• Extracted material:
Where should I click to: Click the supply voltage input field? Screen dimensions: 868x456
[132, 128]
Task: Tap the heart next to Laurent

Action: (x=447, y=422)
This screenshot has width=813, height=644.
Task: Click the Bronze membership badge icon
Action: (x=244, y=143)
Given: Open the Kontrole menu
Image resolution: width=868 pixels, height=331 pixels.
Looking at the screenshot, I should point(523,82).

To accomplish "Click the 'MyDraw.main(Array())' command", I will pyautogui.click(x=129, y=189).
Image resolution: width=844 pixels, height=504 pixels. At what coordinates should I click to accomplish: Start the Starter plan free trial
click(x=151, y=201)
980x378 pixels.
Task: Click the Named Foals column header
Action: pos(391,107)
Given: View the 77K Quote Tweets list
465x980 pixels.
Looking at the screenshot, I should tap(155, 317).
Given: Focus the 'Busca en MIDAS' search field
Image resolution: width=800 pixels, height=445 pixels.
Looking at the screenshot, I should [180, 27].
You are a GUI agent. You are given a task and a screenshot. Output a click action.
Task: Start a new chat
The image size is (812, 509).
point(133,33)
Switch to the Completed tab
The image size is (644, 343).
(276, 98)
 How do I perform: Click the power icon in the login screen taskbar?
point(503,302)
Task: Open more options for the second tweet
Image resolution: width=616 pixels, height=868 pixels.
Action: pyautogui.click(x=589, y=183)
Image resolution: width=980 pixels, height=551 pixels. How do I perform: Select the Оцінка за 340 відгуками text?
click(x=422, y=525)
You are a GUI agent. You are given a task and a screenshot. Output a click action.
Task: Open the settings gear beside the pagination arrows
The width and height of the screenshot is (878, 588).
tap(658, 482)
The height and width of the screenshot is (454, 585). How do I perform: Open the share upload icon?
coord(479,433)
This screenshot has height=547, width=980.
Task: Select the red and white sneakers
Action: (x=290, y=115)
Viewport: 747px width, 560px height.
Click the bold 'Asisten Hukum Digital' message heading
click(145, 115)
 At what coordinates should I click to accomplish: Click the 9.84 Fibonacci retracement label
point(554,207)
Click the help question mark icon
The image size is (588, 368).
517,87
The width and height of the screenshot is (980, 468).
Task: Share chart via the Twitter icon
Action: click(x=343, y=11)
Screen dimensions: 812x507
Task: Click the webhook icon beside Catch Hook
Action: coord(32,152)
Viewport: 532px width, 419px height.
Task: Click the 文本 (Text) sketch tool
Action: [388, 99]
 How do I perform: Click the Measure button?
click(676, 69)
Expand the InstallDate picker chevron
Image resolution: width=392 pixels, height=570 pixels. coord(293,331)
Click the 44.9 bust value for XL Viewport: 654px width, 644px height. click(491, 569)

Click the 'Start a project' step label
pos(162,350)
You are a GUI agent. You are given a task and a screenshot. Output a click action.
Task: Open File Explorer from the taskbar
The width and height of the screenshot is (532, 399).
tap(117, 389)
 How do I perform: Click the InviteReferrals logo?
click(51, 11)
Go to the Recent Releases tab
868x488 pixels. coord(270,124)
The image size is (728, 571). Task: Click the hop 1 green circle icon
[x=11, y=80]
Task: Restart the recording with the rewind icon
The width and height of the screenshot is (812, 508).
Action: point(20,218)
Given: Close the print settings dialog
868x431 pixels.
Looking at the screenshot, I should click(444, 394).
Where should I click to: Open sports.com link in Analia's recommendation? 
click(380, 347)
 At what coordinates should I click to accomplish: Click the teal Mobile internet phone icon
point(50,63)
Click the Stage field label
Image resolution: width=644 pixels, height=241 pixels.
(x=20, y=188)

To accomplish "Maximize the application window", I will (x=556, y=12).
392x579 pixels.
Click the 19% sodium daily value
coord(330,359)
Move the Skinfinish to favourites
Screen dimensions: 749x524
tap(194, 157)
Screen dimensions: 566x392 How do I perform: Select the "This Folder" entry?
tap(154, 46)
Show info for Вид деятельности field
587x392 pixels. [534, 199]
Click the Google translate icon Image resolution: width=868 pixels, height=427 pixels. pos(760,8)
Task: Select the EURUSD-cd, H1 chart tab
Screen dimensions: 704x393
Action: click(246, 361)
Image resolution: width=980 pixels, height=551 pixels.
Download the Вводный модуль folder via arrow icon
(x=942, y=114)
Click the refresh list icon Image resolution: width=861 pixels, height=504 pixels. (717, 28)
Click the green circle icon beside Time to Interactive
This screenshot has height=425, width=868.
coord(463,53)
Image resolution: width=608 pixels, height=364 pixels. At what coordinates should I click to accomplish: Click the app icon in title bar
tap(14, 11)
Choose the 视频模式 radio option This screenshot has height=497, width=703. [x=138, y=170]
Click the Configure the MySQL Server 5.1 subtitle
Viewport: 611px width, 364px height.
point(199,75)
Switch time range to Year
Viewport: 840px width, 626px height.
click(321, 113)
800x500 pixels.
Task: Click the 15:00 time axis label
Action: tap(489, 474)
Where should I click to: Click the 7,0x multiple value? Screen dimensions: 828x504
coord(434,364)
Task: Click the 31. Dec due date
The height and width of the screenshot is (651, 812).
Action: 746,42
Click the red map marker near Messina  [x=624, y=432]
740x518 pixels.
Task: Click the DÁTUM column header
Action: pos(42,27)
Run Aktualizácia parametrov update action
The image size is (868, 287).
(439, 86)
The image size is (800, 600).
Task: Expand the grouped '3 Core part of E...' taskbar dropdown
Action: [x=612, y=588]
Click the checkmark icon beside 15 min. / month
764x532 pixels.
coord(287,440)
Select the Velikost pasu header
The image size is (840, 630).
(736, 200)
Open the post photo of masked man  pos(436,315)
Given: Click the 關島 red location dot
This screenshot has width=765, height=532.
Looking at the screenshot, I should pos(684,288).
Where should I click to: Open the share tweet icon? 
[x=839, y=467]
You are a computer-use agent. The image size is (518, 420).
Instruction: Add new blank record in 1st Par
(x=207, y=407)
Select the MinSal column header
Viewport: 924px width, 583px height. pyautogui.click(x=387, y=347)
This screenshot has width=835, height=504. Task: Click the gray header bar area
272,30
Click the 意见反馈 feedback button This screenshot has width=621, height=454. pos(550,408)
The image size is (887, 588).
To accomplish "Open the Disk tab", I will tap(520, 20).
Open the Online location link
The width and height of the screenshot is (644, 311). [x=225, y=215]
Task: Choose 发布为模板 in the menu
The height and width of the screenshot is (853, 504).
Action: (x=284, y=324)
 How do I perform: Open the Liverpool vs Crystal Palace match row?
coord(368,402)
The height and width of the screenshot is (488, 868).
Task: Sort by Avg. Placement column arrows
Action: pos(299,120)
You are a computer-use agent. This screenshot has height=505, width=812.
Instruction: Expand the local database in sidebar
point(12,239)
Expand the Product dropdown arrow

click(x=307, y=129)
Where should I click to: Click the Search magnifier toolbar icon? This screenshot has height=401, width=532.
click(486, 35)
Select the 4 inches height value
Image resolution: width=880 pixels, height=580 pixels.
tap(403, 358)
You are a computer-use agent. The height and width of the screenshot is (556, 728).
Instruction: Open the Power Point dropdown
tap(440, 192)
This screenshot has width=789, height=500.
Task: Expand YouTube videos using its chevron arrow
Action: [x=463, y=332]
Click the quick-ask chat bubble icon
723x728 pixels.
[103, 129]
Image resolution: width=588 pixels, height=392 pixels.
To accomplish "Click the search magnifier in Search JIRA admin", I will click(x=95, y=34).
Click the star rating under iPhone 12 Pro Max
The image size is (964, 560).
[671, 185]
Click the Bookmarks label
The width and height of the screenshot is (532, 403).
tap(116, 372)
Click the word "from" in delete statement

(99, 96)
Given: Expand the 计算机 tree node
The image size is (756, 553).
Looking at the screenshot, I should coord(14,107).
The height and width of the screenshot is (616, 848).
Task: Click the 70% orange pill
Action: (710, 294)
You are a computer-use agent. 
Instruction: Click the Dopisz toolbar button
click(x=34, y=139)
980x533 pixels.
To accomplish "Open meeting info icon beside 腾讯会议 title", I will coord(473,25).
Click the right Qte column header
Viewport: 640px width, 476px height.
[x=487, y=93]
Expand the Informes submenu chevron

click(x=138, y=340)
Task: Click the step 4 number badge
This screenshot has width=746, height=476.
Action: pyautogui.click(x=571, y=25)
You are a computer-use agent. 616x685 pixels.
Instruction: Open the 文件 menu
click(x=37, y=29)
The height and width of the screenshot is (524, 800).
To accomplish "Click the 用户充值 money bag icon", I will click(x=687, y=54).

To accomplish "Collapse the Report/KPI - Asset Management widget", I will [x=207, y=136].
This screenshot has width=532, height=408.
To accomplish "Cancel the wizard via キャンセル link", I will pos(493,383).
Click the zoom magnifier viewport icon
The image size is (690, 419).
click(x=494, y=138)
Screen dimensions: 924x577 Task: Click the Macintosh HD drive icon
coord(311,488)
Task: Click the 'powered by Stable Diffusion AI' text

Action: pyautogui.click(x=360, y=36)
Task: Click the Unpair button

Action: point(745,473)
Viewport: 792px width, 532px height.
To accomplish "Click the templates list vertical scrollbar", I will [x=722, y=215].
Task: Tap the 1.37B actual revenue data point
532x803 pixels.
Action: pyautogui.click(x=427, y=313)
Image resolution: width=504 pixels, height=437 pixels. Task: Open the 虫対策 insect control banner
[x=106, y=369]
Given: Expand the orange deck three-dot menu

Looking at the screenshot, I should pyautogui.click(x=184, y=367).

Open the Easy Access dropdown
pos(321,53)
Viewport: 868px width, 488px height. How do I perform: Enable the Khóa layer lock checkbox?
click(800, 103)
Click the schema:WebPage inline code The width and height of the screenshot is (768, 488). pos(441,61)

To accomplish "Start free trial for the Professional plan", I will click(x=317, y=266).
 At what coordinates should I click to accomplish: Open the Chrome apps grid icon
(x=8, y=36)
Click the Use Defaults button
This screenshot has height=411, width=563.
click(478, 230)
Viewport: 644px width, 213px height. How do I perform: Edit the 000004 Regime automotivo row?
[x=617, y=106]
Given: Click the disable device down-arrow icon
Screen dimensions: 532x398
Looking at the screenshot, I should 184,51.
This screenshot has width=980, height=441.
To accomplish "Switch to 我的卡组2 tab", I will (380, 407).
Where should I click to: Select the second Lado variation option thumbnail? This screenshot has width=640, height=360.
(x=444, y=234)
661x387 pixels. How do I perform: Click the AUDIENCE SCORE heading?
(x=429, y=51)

• Requirement: Look above for the line holding "Image resolution: width=868 pixels, height=331". Print it and every line after it, exactly, through the line holding "Switch to the Completed tab".

• Worked solution:
Image resolution: width=868 pixels, height=331 pixels.
Looking at the screenshot, I should point(523,82).

To accomplish "Click the 'MyDraw.main(Array())' command", I will pyautogui.click(x=129, y=189).
Image resolution: width=844 pixels, height=504 pixels. At what coordinates should I click to accomplish: Start the Starter plan free trial
click(x=151, y=201)
980x378 pixels.
Task: Click the Named Foals column header
Action: pos(391,107)
Given: View the 77K Quote Tweets list
465x980 pixels.
Looking at the screenshot, I should tap(155, 317).
Given: Focus the 'Busca en MIDAS' search field
Image resolution: width=800 pixels, height=445 pixels.
Looking at the screenshot, I should [180, 27].
You are a GUI agent. You are given a task and a screenshot. Output a click action.
Task: Start a new chat
The image size is (812, 509).
point(133,33)
Switch to the Completed tab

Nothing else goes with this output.